Search Asia Times

Advanced Search

 
Asian Economy

Ginseng for graying Asia
By Alan Boyd

SYDNEY - Growth dynamos Japan, Taiwan, Hong Kong, Singapore, North Korea and Thailand may have to overcome a historic resistance to permanent migration to stave off economic stagnation as low fertility rates create critical labor shortages.

The latest United Nations population data confirm that births in all six countries remain below replacement levels - and that some other East Asian states, including China, Indonesia and Vietnam, are heading the same way. With life expectancy now exceeding 70 years, a phenomenal gain of 30 years since 1950, and child morbidity down by 80% in the same period, the Southeast Asian portion of the region is expected to have an annual population increase of only 0.8% in the period 1995-2015.

This contrasts with fertility rates of 1.6% in the previous two decades and 2.1% in 1955-75, when the replacement level - now about 2% - was last realized. Singapore has had the most marked decrease, with a reduction from 6.4 to 1.4 births per childbearing woman since 1950.

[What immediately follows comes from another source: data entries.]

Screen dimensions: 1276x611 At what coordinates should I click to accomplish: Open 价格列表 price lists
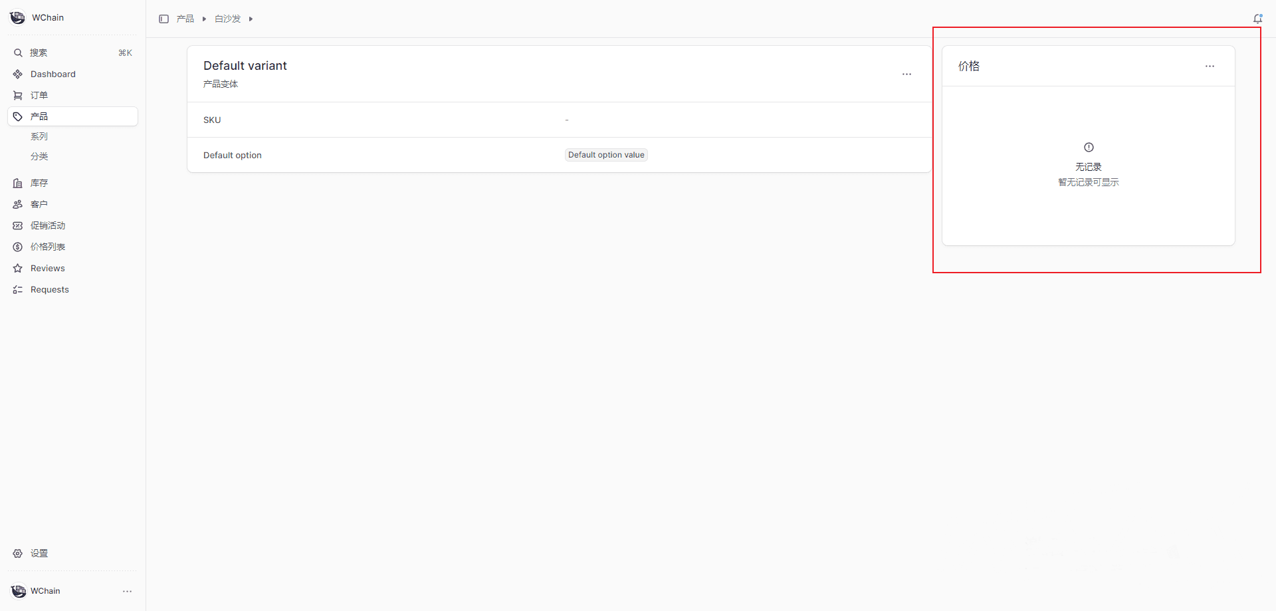click(47, 247)
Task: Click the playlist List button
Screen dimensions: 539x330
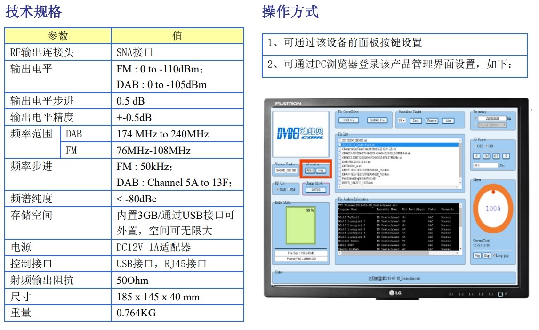Action: pyautogui.click(x=448, y=121)
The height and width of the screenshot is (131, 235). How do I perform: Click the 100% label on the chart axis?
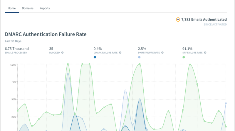click(13, 65)
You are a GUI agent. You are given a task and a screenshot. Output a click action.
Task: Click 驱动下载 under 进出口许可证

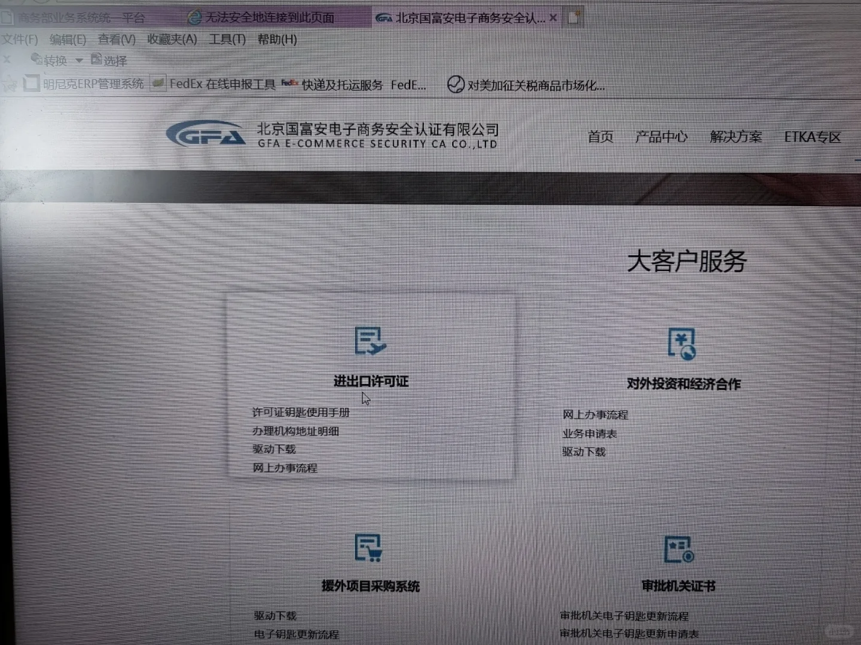[x=273, y=449]
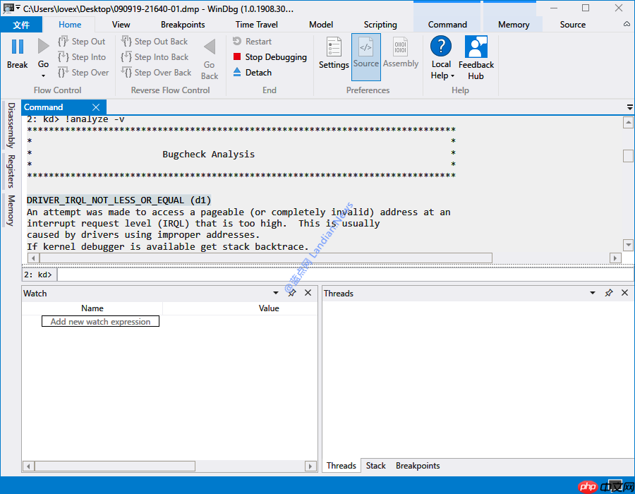Click the kd> command input field
Screen dimensions: 635x494
339,275
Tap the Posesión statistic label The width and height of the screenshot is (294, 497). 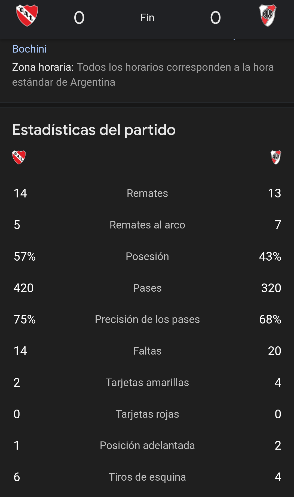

In Northeast Asia, there will be a net decline from 2020, though some countries have already been strongly affected. Hong Kong's fertility rate slipped to only 1.2 in 2000, Japan registered 1.4 births and South Korea 1.5. Japan is expected in 2010 to become the first Asian country to experience a net population decrease, with 30% of its people aged over 65 by 2025. Thailand and South Korea will start losing ground in 2015, and even China is likely to become static in 2025-30, when 300 million people, or one-fifth of the population, will be 60 or older and there will be almost as many pensioners as teenagers.

Political economist Professor Nicholas Eberstadt, of the American Enterprise Institute, forecast in a study released this year that China would suffer far more than Japan from the resultant imbalances in labor and health care. "To put the matter bluntly, Japan became rich before it became old; China will do things the other way around," he said, noting that the Chinese lack a viable pension scheme and have undermined the extended family through their one-child policy.

Smaller populations can reap an economic dividend in that they allow governments to divert resources away from costly public services. The East Asian economic growth surge of the 1990s has been partly attributed to the success of birth-control programs that encouraged smaller family units. However, the flip side is smaller production forces and an increasing burden on health care as the massive legion of gray hairs reaches retirement. The United Nations Economic and Social Commission for Asia and the Pacific (UNESCAP) warned in March that social networks are generally inadequate to meet this challenge.

East Asia invested a modest 4.9% of gross domestic product (GDP) in health care and even less in pensions and other aged services in 2000 even though governments are being forced to shoulder more responsibility as families become smaller. This was a negligible 0.1% more than the combined budgets of the less-developed countries of South Asia.

Cambodia (11.8% of GDP) and Japan (8%) were the only states that approached the health care investment levels of more advanced countries. Among the states with low fertility, Indonesia allocated 2.4% of GDP, Thailand 3.7%, Singapore 3.9%, Vietnam 5.1% and China 5.5%.

Social-security nets are being developed in the northern part of the region but there are wide disparities in Southeast Asia. Malaysia and Brunei set aside less than 1% of their health budgets for social welfare in 2001 and Indonesia 7.5%, while Thailand spent 26.8% of its funding on these services, Singapore 24.5% and the Philippines 17.2%.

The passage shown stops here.